__ЗАДАНИЯ__
- 1) Какой пост покидал Чарльз У. Мейнс, когда сделал заявление, приведённое в тексте о доктрине Клинтона?
- 2) Пожалуйста, выпишите без изменений отрывок из текста о доктрине Клинтона от слов «Американские журналисты все» до слов «объединяющей идеи: анти-американизма.» включительно.

__ТЕКСТ__
Американские журналисты все еще пытаются объяснить демонстрации у посольства США в Москве сентиментальной любовью русских к «братьям славянам». Они боятся сказать то, что в глубине души осознали. Людей выводит на улицы не симпатия к сербам, а неприязнь к американцам. Это чувство сейчас объединяет миллионы людей на самых разных континентах. Людей, которые в остальных отношениях не имеют между собой почти ничего общего.

Сколько говорилось недавно про общечеловеческие ценности, да только никто не смог их внятно сформулировать. К концу века мы кажется разобрались – большинство человечества, похоже готово вступить в новую эпоху под знаком простой и ясной объединяющей идеи: анти-американизма.

В  американском обществе и, прежде  всего,  в  его  политико-академических   кругах,  до сих пор нет прочного  консенсуса  в  отношении  доктрины Клинтона. Критика  исходила и исходит не только со стороны  традиционных  оппонентов  из  Республиканской партии,  но и со    стороны    ученых,    которые    усмотрели  в ней завышенные амбиции предлагавшейся  модели  международных отношений и справедливо посчитали, что провозглашенная  стратегия  является   плодом  «кулуарной»   политики, отражающей узкие интересы правящей группы. В этой связи команде Клинтона  пришлось привлекать на свою сторону средства массовой информации, которые, в целях массированного продавливания внешнеполитических идей администрации, практически выполнили оплаченный политический заказ.                                              

В этой связи, известный политолог Чарльз У.Мейнс, уходя с поста главного редактора влиятельного  в  политических  кругах  журнала   «Форин  полиси»,   заявил,  что «сегодня в Вашингтоне идеи не являются больше достоянием каждого. Они создаются главным образом для привлечения политических союзников. Цель выработки идей состоит не в том, чтобы сделать их достоянием гласности и усовершенствовать политику той или иной администрации, а в том, чтобы обеспечить победу администрации, деятельность которой строится в соответствии с идеологией конкретного деятеля». Мейнс также отмечал, что сторонники его точки зрения считают, что с приходом Клинтона в США победил  консерватизм, именуемый «жестким либерализмом», в основе которого лежат действия с позиции силы и политика, весьма далекая от демократических принципов.

Подобно    Ч.Мейнсу,    отдельные   политологи    критиковали   доктрину  Клинтона  на том  основании, что  «окончание американской  гегемонии является неизбежной и не очень    отдаленной  перспективой», в то время как в предлагавшейся внешнеполитической   программе   усматривалось   сильное   влияние  личных амбиций  президента (и  его  сторонников)  войти  в историю  внешней  политики в качестве лидера,   объединившего  Европу и   встать  в один  ряд  со  своими  предшественниками-президентами,  в  котором   имя  Р.Рейгана   связывают  с   окончанием  «холодной   войны»,  а   Дж.Буша - с объединением Германии.                                                              

По  признанию  ряда американских  ученых,   авторам  новой   доктрины  удалось соединить в ней элементы четырех внешнеполитических концепций, которые обсуждались в политико-академических кругах США: нео-изоляционизма, избирательного ограниченного участия, согласованной безопасности и единоличного лидерства.

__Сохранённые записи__
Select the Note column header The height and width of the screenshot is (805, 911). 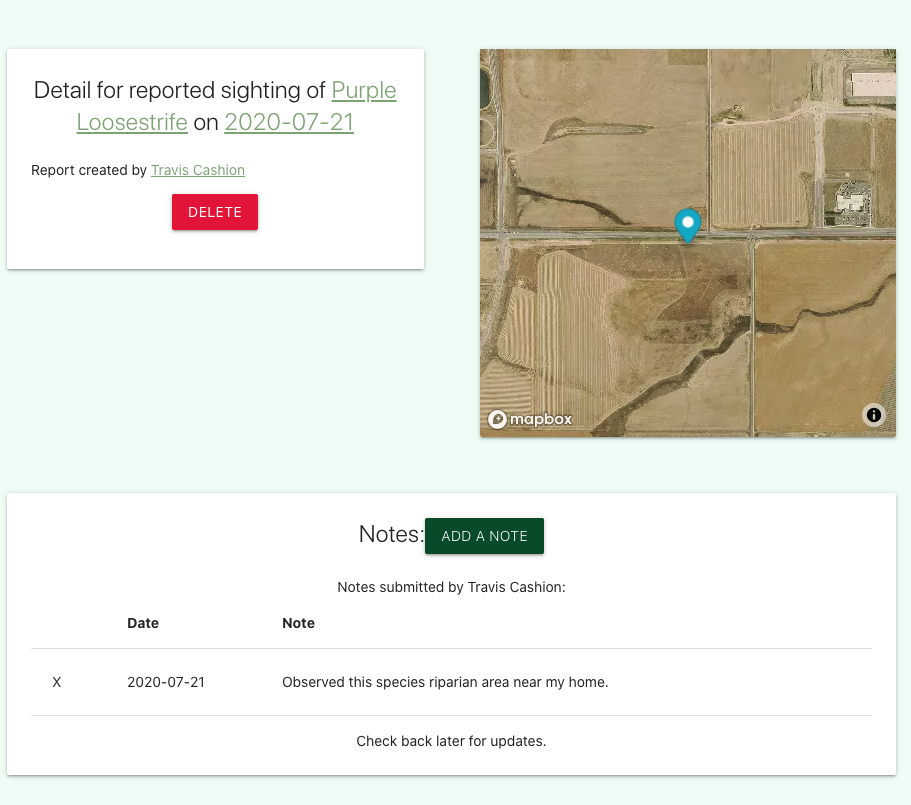[298, 622]
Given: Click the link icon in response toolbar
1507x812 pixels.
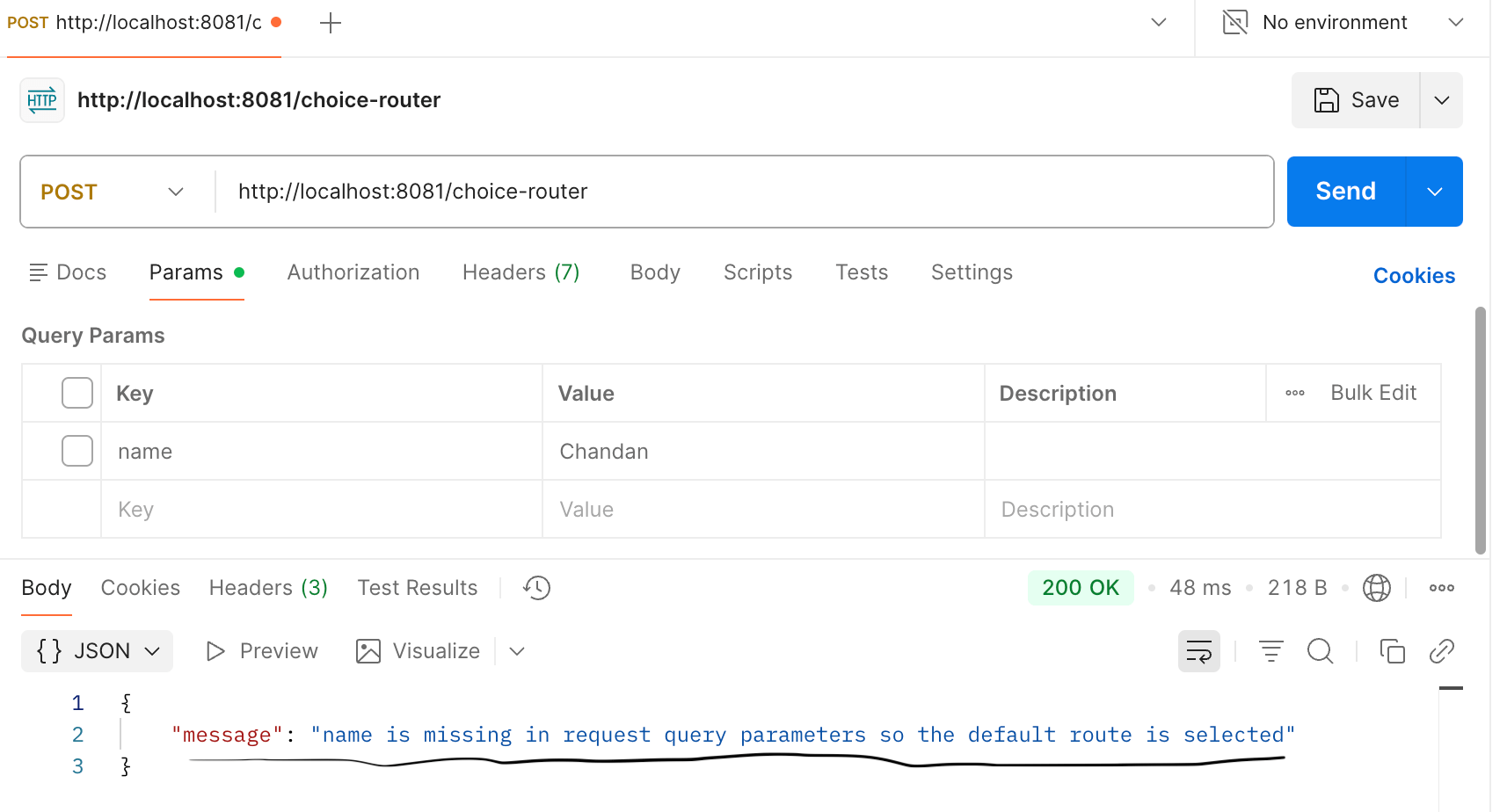Looking at the screenshot, I should point(1441,651).
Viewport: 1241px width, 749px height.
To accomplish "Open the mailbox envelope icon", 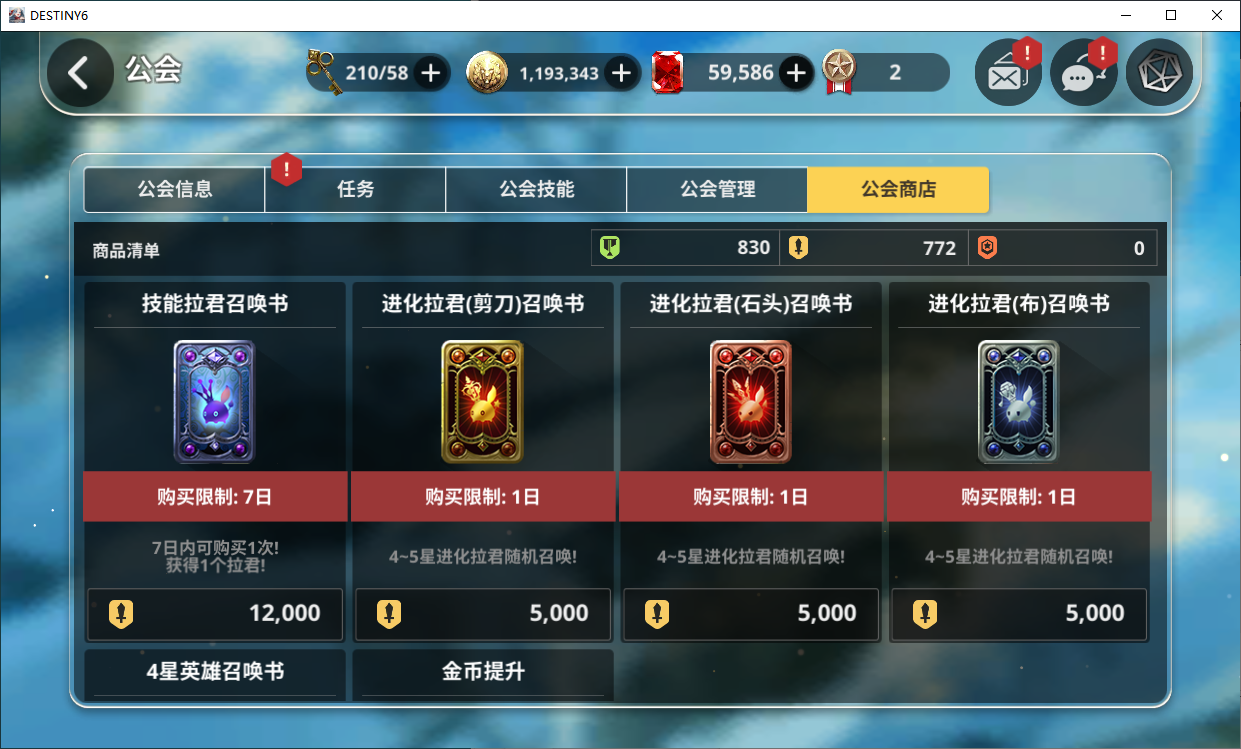I will 1008,73.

__ОТВЕТЫ__
- 1) Пост главного редактора журнала «Форин полиси».

- 2)
Американские журналисты все еще пытаются объяснить демонстрации у посольства США в Москве сентиментальной любовью русских к «братьям славянам». Они боятся сказать то, что в глубине души осознали. Людей выводит на улицы не симпатия к сербам, а неприязнь к американцам. Это чувство сейчас объединяет миллионы людей на самых разных континентах. Людей, которые в остальных отношениях не имеют между собой почти ничего общего.

Сколько говорилось недавно про общечеловеческие ценности, да только никто не смог их внятно сформулировать. К концу века мы кажется разобрались – большинство человечества, похоже готово вступить в новую эпоху под знаком простой и ясной объединяющей идеи: анти-американизма.